■ **ACTIVITY**
Pictures must not appear in the copy. Set down exactly the line with "The height and" and each line after it through the end of the data below.
PROVIDED INFORMATION below:
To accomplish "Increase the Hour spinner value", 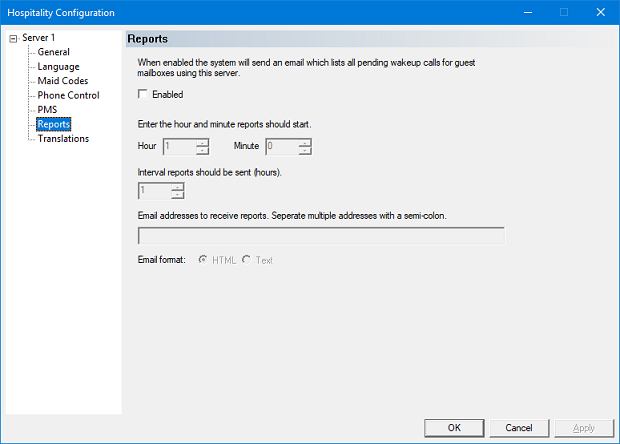I will point(203,142).
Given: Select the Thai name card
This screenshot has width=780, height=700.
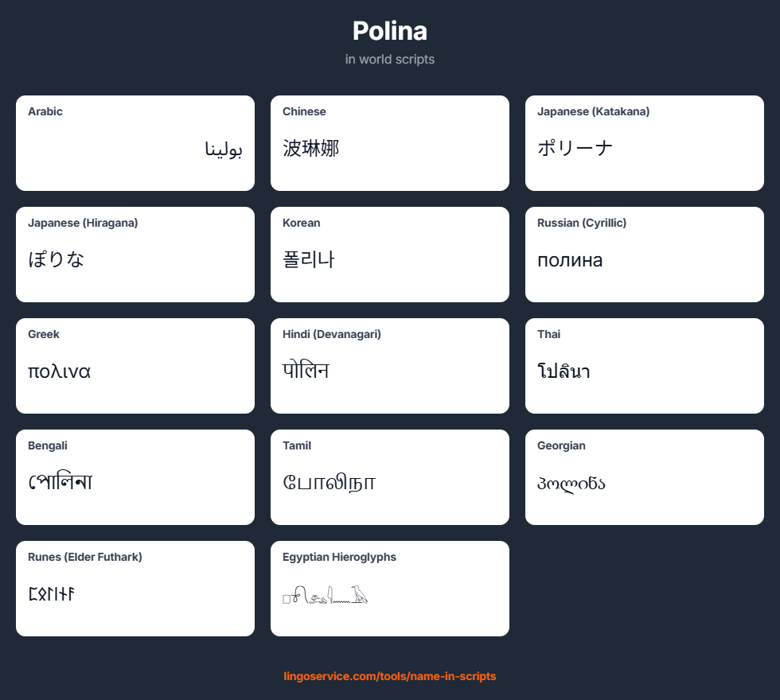Looking at the screenshot, I should pos(645,366).
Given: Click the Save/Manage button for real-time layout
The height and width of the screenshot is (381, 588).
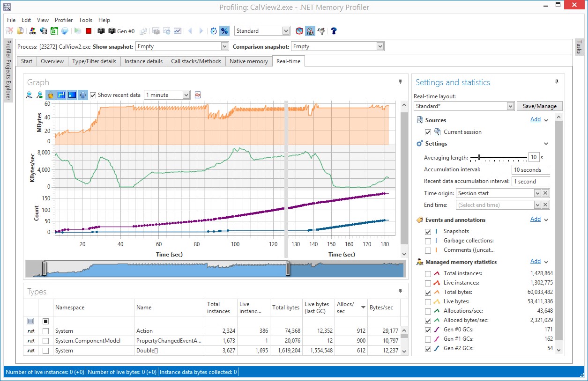Looking at the screenshot, I should point(539,106).
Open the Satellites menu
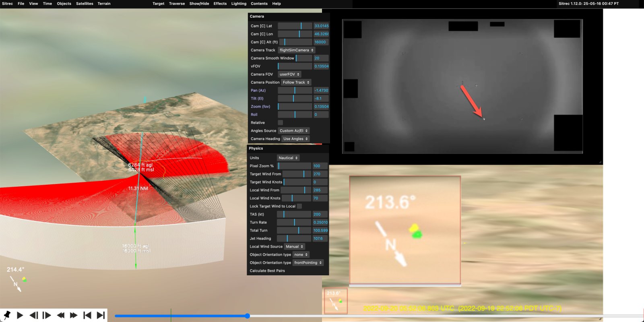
End of PROVIDED INFORMATION.
■ **SOLVED EXERCISE**
The height and width of the screenshot is (381, 588).
Looking at the screenshot, I should point(539,106).
Open the Satellites menu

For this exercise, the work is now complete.